Repeat exactly the line that contains "Task: Click the $899.99" and every line after it, down to the last line of the entries below. Do not include pictures.
(INFORMATION GIVEN)
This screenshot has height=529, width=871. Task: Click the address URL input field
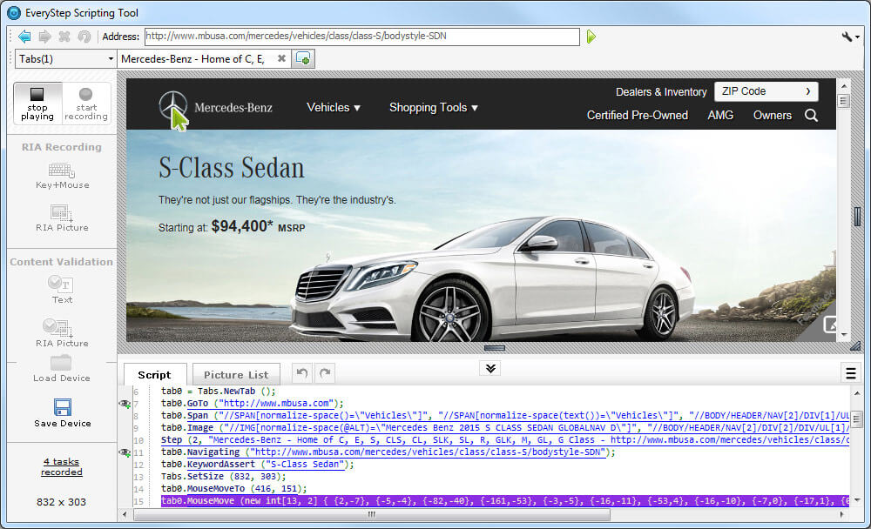[361, 37]
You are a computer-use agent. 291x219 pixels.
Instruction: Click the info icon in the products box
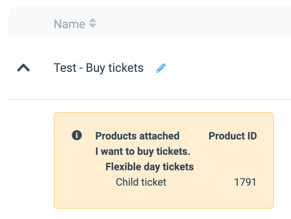point(77,136)
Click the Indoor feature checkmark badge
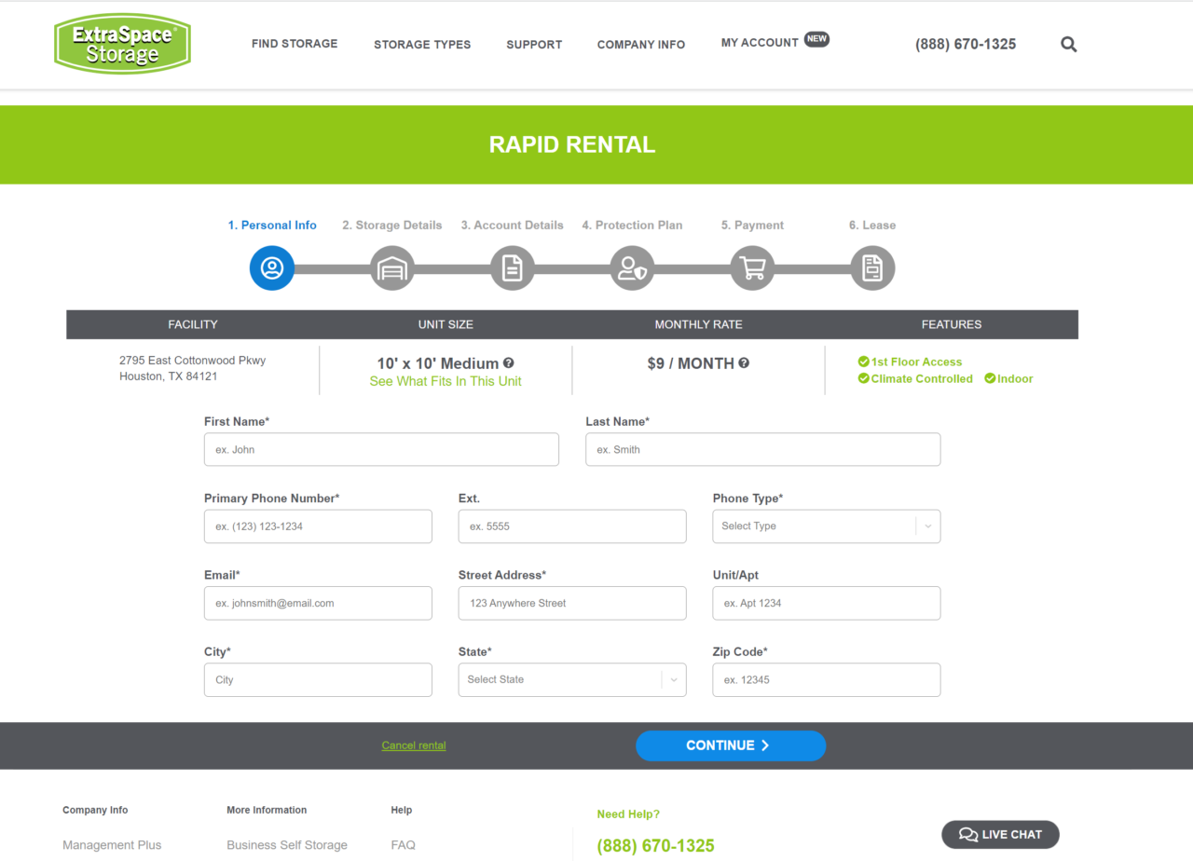1193x861 pixels. click(988, 378)
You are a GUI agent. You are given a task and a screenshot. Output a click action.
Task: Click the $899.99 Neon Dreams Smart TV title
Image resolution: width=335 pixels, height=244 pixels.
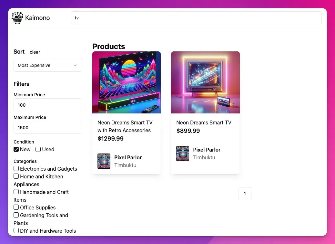pos(204,123)
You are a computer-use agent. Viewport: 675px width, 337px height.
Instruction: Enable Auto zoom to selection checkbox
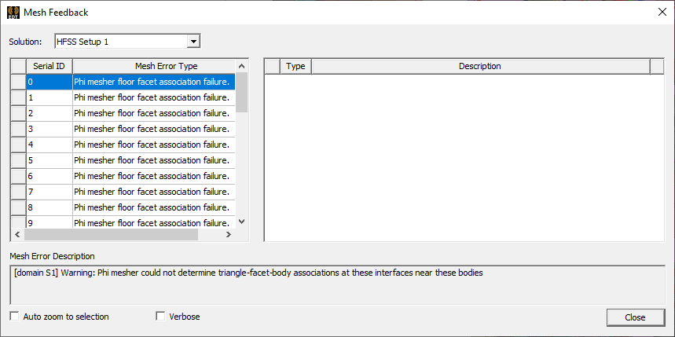pos(14,317)
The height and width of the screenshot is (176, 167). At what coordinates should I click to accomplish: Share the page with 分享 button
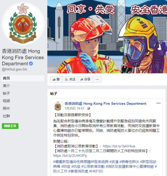[x=85, y=79]
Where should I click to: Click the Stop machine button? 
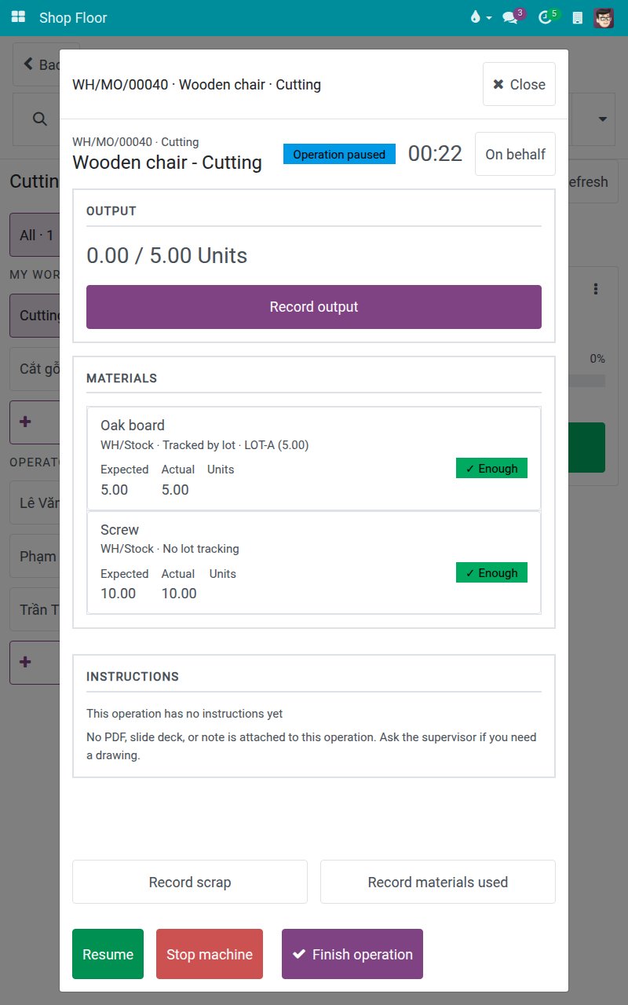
(End INFORMATION GIVEN)
_TASK RESPONSE_.
Task: Click the $899.99 Neon Dreams Smart TV title
Image resolution: width=335 pixels, height=244 pixels.
pos(204,123)
You are a computer-use agent. Viewport: 675px width, 337px height.
Instruction: Enable Auto zoom to selection checkbox
pos(14,317)
The height and width of the screenshot is (176, 167). At what coordinates should I click to accomplish: Share the page with 分享 button
[x=85, y=79]
Where should I click to: Click the Stop machine button? 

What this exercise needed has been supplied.